— Begin —

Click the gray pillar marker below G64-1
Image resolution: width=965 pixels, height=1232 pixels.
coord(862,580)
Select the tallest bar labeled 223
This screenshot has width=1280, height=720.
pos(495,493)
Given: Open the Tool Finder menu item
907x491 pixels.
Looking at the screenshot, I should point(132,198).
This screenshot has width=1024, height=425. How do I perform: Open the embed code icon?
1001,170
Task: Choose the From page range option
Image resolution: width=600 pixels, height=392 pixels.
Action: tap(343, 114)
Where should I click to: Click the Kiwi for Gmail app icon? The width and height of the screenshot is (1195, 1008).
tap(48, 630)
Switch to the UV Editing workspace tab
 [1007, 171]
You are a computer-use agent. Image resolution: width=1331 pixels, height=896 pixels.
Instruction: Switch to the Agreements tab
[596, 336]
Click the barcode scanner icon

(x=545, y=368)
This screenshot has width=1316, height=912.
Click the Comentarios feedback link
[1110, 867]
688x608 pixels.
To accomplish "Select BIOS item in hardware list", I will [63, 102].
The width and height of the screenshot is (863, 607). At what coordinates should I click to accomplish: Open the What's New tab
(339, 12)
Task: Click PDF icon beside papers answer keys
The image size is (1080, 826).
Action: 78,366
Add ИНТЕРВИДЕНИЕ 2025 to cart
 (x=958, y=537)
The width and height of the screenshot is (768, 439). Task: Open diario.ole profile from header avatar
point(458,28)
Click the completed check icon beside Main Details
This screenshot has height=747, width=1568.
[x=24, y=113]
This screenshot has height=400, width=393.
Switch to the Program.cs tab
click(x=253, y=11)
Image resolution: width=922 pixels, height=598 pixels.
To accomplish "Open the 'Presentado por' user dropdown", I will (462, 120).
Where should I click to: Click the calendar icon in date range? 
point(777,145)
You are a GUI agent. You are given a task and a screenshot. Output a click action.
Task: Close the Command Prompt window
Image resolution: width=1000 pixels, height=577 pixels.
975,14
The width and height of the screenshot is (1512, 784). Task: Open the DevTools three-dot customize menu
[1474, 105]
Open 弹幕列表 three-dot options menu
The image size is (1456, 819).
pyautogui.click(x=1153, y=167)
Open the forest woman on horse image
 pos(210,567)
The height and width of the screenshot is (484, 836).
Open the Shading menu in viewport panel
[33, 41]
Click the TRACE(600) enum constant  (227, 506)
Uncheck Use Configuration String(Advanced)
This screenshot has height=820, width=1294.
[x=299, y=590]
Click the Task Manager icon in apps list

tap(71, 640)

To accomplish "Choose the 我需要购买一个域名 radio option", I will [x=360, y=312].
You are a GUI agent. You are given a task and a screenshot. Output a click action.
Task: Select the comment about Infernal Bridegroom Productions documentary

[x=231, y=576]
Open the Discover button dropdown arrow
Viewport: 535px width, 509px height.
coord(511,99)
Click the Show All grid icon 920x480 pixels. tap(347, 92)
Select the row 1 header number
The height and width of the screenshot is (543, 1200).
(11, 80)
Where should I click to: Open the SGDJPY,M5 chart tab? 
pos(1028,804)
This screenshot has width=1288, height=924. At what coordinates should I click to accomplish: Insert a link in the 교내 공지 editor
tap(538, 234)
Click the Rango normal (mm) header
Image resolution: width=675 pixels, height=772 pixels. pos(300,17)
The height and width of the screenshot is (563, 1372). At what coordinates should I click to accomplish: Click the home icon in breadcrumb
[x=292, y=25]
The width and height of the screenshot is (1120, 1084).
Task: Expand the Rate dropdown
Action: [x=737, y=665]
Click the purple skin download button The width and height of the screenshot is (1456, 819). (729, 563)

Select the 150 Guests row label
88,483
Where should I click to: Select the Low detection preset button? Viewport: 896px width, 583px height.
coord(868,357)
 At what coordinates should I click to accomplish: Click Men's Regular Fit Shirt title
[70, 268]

— End —

Repeat the lines from the line with "Image resolution: width=922" up to and including the line with "Image resolution: width=675", reproducing each one precisely.

Image resolution: width=922 pixels, height=598 pixels.
To accomplish "Open the 'Presentado por' user dropdown", I will (462, 120).
Where should I click to: Click the calendar icon in date range? 
point(777,145)
You are a GUI agent. You are given a task and a screenshot. Output a click action.
Task: Close the Command Prompt window
Image resolution: width=1000 pixels, height=577 pixels.
975,14
The width and height of the screenshot is (1512, 784). Task: Open the DevTools three-dot customize menu
[1474, 105]
Open 弹幕列表 three-dot options menu
The image size is (1456, 819).
pyautogui.click(x=1153, y=167)
Open the forest woman on horse image
 pos(210,567)
The height and width of the screenshot is (484, 836).
Open the Shading menu in viewport panel
[33, 41]
Click the TRACE(600) enum constant  (227, 506)
Uncheck Use Configuration String(Advanced)
This screenshot has height=820, width=1294.
[x=299, y=590]
Click the Task Manager icon in apps list

tap(71, 640)

To accomplish "Choose the 我需要购买一个域名 radio option", I will [x=360, y=312].
You are a GUI agent. You are given a task and a screenshot. Output a click action.
Task: Select the comment about Infernal Bridegroom Productions documentary

[x=231, y=576]
Open the Discover button dropdown arrow
Viewport: 535px width, 509px height.
coord(511,99)
Click the Show All grid icon 920x480 pixels. tap(347, 92)
Select the row 1 header number
The height and width of the screenshot is (543, 1200).
(11, 80)
Where should I click to: Open the SGDJPY,M5 chart tab? 
pos(1028,804)
This screenshot has width=1288, height=924. At what coordinates should I click to accomplish: Insert a link in the 교내 공지 editor
tap(538, 234)
Click the Rango normal (mm) header
Image resolution: width=675 pixels, height=772 pixels. pos(300,17)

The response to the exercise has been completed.